Romanın kısacık oluşu, sayfalar - kitaplar dolusu kelimelerin bir cümleye ustaca yerleştirilmesinden kaynaklanıyor. İşte o cümlelerden birkaçı: ‘Sen seni unuttuğunda, Rabb’im seni unutmaya.’
Bir başka bölümde yağmurun şiddetli yağışı şöyle anlatılıyor: ‘Gök de gökyüzü olmaktan vazgeçip, Karadeniz’i kaldırıp kaldırıp dağların, ormanların ovaların ve yolların üzerine boşaltmaktaydı.’
Tatar, âdetâ bir kültür sözlüğü, deyimler ansiklopedisi gibi. Kelimelerde ve özlü sözlerde, çeyiz sandığından henüz çıkmış el emeği-göz nuru işlemelerin naftalinle karışık lavanta kokusunu hisseder gibi oluyorsunuz. ‘Aklım kekeme oluyor.’, ‘Fikrim topallıyor.’, ‘Ilgarlamak…’, ‘Akılcığı eprimiş’… Deyişleri bunardan birkaçı.
Romanda, gönül tellerimizi titreten konulara da yer veriliyor. Bunlardan bir cümle: ‘Niye bizde büyük adamların hikâyesi, dizisi, romanı yok?’ Ve sonucu: ‘Bu suâli, her gün bin kişi sorup durmadıkça belimiz doğrulmaz, esâmîmiz okunmazlaşır. Maydanoz hizâlarında kalırız.’
Duâlaşmanın vedâlaşmaya öz kardeş verilmesiyle başlayan ayrılıklarda; mutlak ve tek olana kayıtsız-şartsız teslimiyet, ebed-müddet olana sadâkatle hizmet… Unutulan bu hasletlerimizi, Gürbüz Azak, kuştüyü yastıklar misâli kulaklarımızın altına döşüyor.
Tatar, ihâtalı bir roman.
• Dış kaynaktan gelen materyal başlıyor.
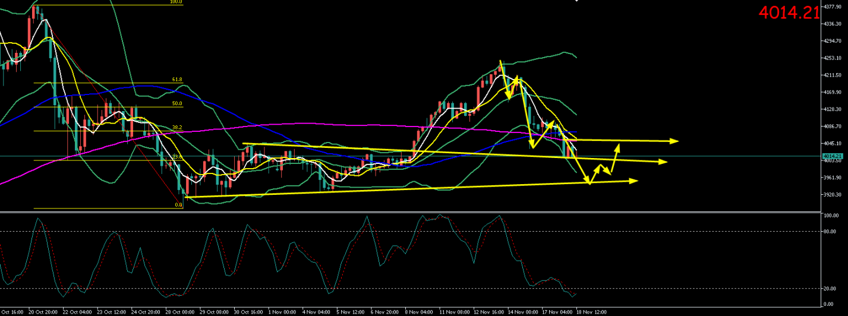848x316 pixels.
Task: Click the oscillator 20.00 level label
Action: 830,289
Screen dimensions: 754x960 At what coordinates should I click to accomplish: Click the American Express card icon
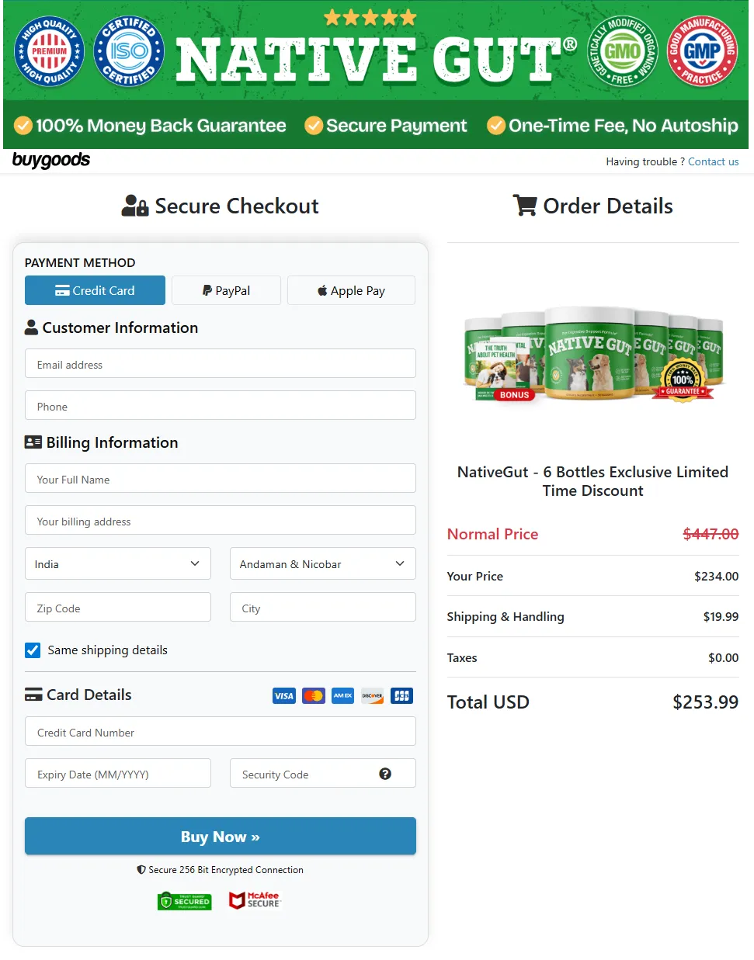coord(342,695)
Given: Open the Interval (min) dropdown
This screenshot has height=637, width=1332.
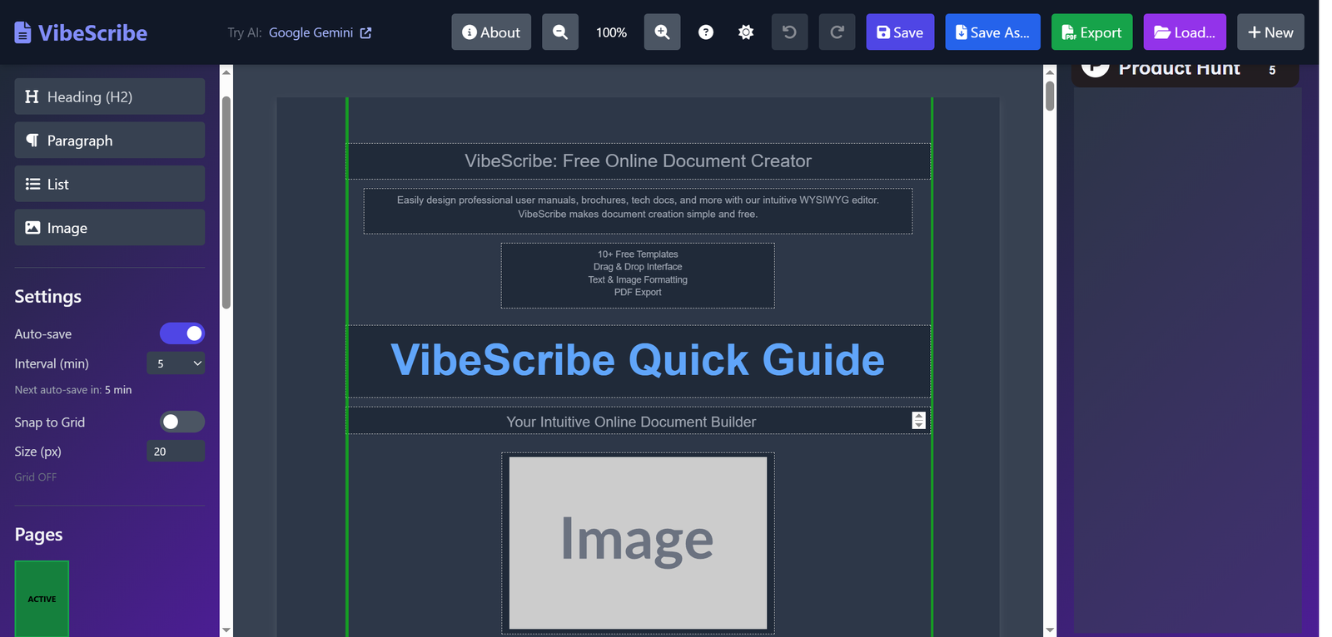Looking at the screenshot, I should coord(176,363).
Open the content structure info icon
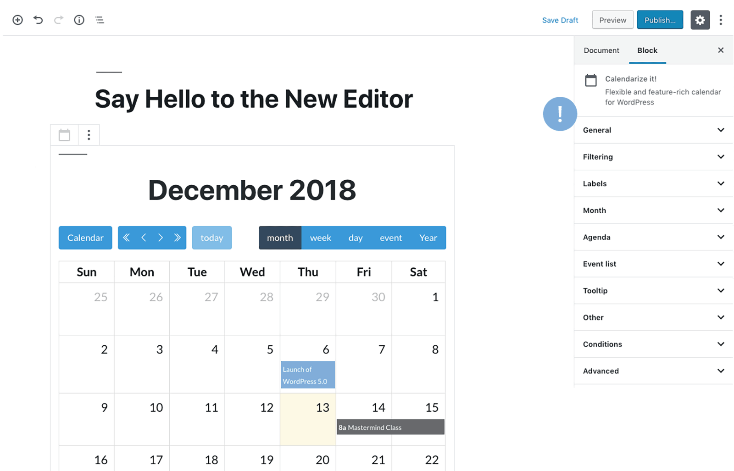The image size is (734, 471). click(x=79, y=20)
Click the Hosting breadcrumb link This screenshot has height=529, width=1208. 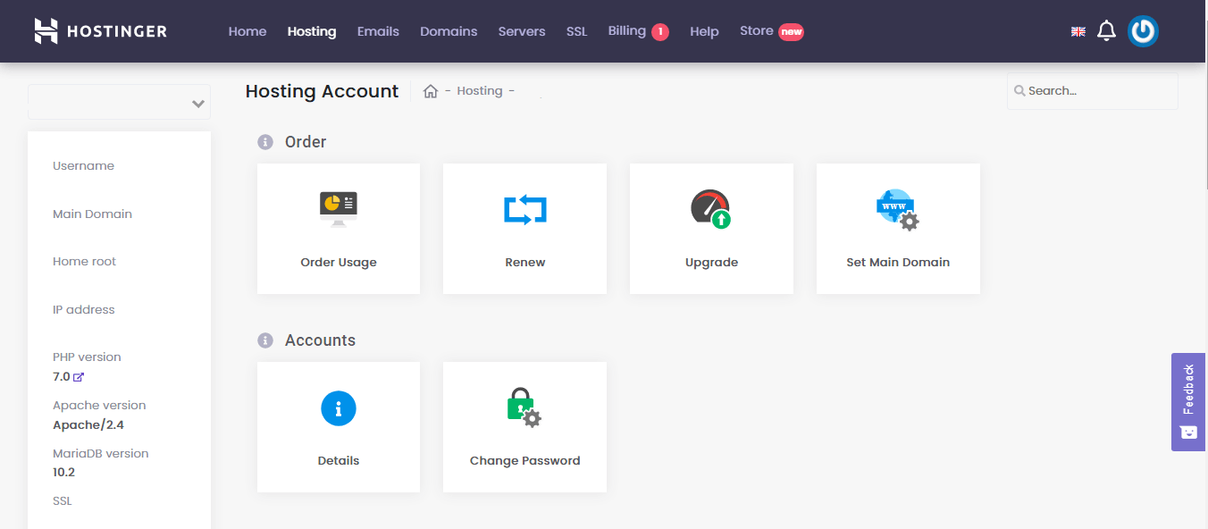pyautogui.click(x=480, y=91)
Yazar 95 sayfaya neler sığdırmamış ki?... Bunlardan biri de kahve içme âdâbı: Komşusuyla sohbeti sırasında yazar, kahvenin nasıl içilmesi gerektiğini anlattıktan sonra, ‘kahve içme âdâbını bilenler azaldı.’ Diyerek şikâyet ediyor. Komşusu; Taksim meydanında; ‘Kahve susuz içilmez!’, ‘Suyun hepsi içilmez!’, ‘Kahveye saygı gerek!’ yazılı pankartlarla gösteri yapmayı bile planlıyorlar. Televizyonlarda açık oturumlar düzenlenip konunun sosyologlarca tartışıldığı hayal ediliyor.
Romanda düşmanlıklar bile asâletle yaşanıyor. Hayatın ne kadar hoş, bir o kadar da boş olduğu, o boşluğun ancak ve ancak sevgiyle, mertlikle, dürüstlükle… doldurulabileceği vurgulanıyor.
‘Tesâdüf diye bir hesapsızlık şu kâinatta yok. Her azap, her sevinç ve her karşılaşma ölçülü-biçili çıkagelir. Kader, mükemmel bir hendesedir. Tıpkı insanoğlunun kendisi gibi.’
Gürbüz Azak, Tatar’ı, elinde ölçü ve tartı âletleri ile yazmış olmalı. Kelimeler öylesine yerli yerinde kullanılıyor ki, ölçmeden- tartmadan bu kadar isâbetle bir araya getirmek mümkün olamaz.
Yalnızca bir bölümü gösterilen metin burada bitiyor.